(Data Opens)
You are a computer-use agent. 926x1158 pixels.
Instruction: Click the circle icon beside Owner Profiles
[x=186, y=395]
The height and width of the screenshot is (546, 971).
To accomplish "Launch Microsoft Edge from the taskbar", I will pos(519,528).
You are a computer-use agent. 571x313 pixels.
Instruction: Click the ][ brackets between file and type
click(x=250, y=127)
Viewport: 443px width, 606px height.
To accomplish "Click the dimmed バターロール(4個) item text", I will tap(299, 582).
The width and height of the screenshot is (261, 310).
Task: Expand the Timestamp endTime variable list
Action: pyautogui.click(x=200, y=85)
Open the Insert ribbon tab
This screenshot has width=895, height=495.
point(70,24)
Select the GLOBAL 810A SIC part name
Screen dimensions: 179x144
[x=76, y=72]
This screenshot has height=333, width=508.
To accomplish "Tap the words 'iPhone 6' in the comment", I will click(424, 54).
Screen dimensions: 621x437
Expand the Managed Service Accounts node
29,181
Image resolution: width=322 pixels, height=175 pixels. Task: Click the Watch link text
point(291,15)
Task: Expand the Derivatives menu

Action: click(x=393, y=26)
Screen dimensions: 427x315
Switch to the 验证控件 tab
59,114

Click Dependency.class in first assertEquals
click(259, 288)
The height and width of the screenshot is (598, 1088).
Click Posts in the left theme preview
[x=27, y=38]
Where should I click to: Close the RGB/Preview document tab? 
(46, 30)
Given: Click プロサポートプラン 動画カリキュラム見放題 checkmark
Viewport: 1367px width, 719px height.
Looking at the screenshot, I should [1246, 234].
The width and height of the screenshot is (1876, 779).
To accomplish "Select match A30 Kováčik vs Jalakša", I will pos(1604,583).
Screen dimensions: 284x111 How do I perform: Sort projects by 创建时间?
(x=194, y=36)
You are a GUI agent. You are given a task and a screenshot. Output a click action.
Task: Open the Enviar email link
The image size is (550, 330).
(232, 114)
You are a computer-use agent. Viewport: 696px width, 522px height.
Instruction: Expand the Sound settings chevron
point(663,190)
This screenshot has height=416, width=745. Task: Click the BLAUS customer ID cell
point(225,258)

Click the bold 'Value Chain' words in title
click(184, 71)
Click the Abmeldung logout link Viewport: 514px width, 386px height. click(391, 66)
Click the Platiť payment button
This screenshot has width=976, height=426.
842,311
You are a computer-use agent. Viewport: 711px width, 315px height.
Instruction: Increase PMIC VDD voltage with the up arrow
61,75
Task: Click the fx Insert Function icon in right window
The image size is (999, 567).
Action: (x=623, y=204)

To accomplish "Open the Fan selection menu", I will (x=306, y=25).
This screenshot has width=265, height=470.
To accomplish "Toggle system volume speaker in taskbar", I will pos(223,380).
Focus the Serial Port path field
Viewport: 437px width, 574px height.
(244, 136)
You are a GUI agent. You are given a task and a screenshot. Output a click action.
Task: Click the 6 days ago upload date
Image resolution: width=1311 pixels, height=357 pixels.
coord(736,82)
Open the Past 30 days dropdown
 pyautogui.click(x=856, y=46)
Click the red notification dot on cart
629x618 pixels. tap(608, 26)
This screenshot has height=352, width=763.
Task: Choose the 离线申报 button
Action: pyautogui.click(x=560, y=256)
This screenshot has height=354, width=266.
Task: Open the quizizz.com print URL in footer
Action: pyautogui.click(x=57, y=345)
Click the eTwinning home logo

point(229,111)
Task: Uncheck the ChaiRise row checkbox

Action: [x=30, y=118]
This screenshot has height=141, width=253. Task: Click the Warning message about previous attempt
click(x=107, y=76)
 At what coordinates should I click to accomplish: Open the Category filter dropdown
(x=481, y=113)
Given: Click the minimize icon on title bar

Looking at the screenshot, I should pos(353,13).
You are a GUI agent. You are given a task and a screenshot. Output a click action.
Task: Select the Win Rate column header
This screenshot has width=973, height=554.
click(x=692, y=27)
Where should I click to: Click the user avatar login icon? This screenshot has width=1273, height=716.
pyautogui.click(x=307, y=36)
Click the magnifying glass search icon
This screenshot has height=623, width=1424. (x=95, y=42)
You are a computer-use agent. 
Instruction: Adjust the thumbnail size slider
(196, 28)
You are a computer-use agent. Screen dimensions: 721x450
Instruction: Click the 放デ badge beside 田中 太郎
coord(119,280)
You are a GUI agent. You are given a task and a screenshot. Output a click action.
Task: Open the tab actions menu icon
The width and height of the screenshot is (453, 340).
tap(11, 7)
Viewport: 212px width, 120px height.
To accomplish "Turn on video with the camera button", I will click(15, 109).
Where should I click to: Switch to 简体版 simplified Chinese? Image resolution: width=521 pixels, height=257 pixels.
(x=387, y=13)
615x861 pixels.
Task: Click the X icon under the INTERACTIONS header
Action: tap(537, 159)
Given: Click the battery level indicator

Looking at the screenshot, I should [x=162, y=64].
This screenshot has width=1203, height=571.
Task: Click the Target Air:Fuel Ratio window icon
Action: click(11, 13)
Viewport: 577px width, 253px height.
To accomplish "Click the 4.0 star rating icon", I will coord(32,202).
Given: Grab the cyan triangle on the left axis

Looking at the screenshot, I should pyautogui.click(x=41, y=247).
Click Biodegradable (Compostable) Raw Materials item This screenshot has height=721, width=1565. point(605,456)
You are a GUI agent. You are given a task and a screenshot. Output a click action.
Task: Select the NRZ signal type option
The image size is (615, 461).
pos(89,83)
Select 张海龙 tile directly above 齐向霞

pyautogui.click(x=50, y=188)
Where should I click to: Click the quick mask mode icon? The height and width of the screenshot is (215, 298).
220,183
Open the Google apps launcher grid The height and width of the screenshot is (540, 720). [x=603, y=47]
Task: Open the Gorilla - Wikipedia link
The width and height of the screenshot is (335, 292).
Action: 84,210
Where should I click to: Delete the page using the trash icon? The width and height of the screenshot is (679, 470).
(Data Closes)
#### [Exercise]
Your response must consist of every line above, reproduced exactly.

#### [Exercise answer]
You are a computer-use agent. 926x1158 pixels.
Instruction: Click the circle icon beside Owner Profiles
[x=186, y=395]
The height and width of the screenshot is (546, 971).
To accomplish "Launch Microsoft Edge from the taskbar", I will pos(519,528).
You are a computer-use agent. 571x313 pixels.
Instruction: Click the ][ brackets between file and type
click(x=250, y=127)
Viewport: 443px width, 606px height.
To accomplish "Click the dimmed バターロール(4個) item text", I will tap(299, 582).
The width and height of the screenshot is (261, 310).
Task: Expand the Timestamp endTime variable list
Action: pyautogui.click(x=200, y=85)
Open the Insert ribbon tab
This screenshot has width=895, height=495.
point(70,24)
Select the GLOBAL 810A SIC part name
Screen dimensions: 179x144
[x=76, y=72]
This screenshot has height=333, width=508.
To accomplish "Tap the words 'iPhone 6' in the comment", I will click(424, 54).
Screen dimensions: 621x437
Expand the Managed Service Accounts node
29,181
Image resolution: width=322 pixels, height=175 pixels. Task: Click the Watch link text
point(291,15)
Task: Expand the Derivatives menu

Action: click(x=393, y=26)
Screen dimensions: 427x315
Switch to the 验证控件 tab
59,114

Click Dependency.class in first assertEquals
click(259, 288)
The height and width of the screenshot is (598, 1088).
Click Posts in the left theme preview
[x=27, y=38]
Where should I click to: Close the RGB/Preview document tab? 
(46, 30)
Given: Click プロサポートプラン 動画カリキュラム見放題 checkmark
Viewport: 1367px width, 719px height.
Looking at the screenshot, I should [1246, 234].
The width and height of the screenshot is (1876, 779).
To accomplish "Select match A30 Kováčik vs Jalakša", I will pos(1604,583).
Screen dimensions: 284x111 How do I perform: Sort projects by 创建时间?
(x=194, y=36)
You are a GUI agent. You are given a task and a screenshot. Output a click action.
Task: Open the Enviar email link
The image size is (550, 330).
(232, 114)
You are a computer-use agent. Viewport: 696px width, 522px height.
Instruction: Expand the Sound settings chevron
point(663,190)
This screenshot has height=416, width=745. Task: Click the BLAUS customer ID cell
point(225,258)

Click the bold 'Value Chain' words in title
click(184, 71)
Click the Abmeldung logout link Viewport: 514px width, 386px height. click(391, 66)
Click the Platiť payment button
This screenshot has width=976, height=426.
842,311
You are a computer-use agent. Viewport: 711px width, 315px height.
Instruction: Increase PMIC VDD voltage with the up arrow
61,75
Task: Click the fx Insert Function icon in right window
The image size is (999, 567).
Action: (x=623, y=204)

To accomplish "Open the Fan selection menu", I will (x=306, y=25).
This screenshot has width=265, height=470.
To accomplish "Toggle system volume speaker in taskbar", I will pos(223,380).
Focus the Serial Port path field
Viewport: 437px width, 574px height.
(244, 136)
You are a GUI agent. You are given a task and a screenshot. Output a click action.
Task: Click the 6 days ago upload date
Image resolution: width=1311 pixels, height=357 pixels.
coord(736,82)
Open the Past 30 days dropdown
 pyautogui.click(x=856, y=46)
Click the red notification dot on cart
629x618 pixels. tap(608, 26)
This screenshot has height=352, width=763.
Task: Choose the 离线申报 button
Action: pyautogui.click(x=560, y=256)
This screenshot has height=354, width=266.
Task: Open the quizizz.com print URL in footer
Action: pyautogui.click(x=57, y=345)
Click the eTwinning home logo

point(229,111)
Task: Uncheck the ChaiRise row checkbox

Action: [x=30, y=118]
This screenshot has height=141, width=253. Task: Click the Warning message about previous attempt
click(x=107, y=76)
 At what coordinates should I click to accomplish: Open the Category filter dropdown
(x=481, y=113)
Given: Click the minimize icon on title bar

Looking at the screenshot, I should pos(353,13).
You are a GUI agent. You are given a task and a screenshot. Output a click action.
Task: Select the Win Rate column header
This screenshot has width=973, height=554.
click(x=692, y=27)
Where should I click to: Click the user avatar login icon? This screenshot has width=1273, height=716.
pyautogui.click(x=307, y=36)
Click the magnifying glass search icon
This screenshot has height=623, width=1424. (x=95, y=42)
You are a computer-use agent. 
Instruction: Adjust the thumbnail size slider
(196, 28)
You are a computer-use agent. Screen dimensions: 721x450
Instruction: Click the 放デ badge beside 田中 太郎
coord(119,280)
You are a GUI agent. You are given a task and a screenshot. Output a click action.
Task: Open the tab actions menu icon
The width and height of the screenshot is (453, 340).
tap(11, 7)
Viewport: 212px width, 120px height.
To accomplish "Turn on video with the camera button", I will click(15, 109).
Where should I click to: Switch to 简体版 simplified Chinese? Image resolution: width=521 pixels, height=257 pixels.
(x=387, y=13)
615x861 pixels.
Task: Click the X icon under the INTERACTIONS header
Action: tap(537, 159)
Given: Click the battery level indicator

Looking at the screenshot, I should [x=162, y=64].
This screenshot has width=1203, height=571.
Task: Click the Target Air:Fuel Ratio window icon
Action: click(11, 13)
Viewport: 577px width, 253px height.
To accomplish "Click the 4.0 star rating icon", I will coord(32,202).
Given: Grab the cyan triangle on the left axis

Looking at the screenshot, I should pyautogui.click(x=41, y=247).
Click Biodegradable (Compostable) Raw Materials item This screenshot has height=721, width=1565. point(605,456)
You are a GUI agent. You are given a task and a screenshot. Output a click action.
Task: Select the NRZ signal type option
The image size is (615, 461).
pos(89,83)
Select 张海龙 tile directly above 齐向霞

pyautogui.click(x=50, y=188)
Where should I click to: Click the quick mask mode icon? The height and width of the screenshot is (215, 298).
220,183
Open the Google apps launcher grid The height and width of the screenshot is (540, 720). [x=603, y=47]
Task: Open the Gorilla - Wikipedia link
The width and height of the screenshot is (335, 292).
Action: 84,210
Where should I click to: Delete the page using the trash icon? The width and height of the screenshot is (679, 470).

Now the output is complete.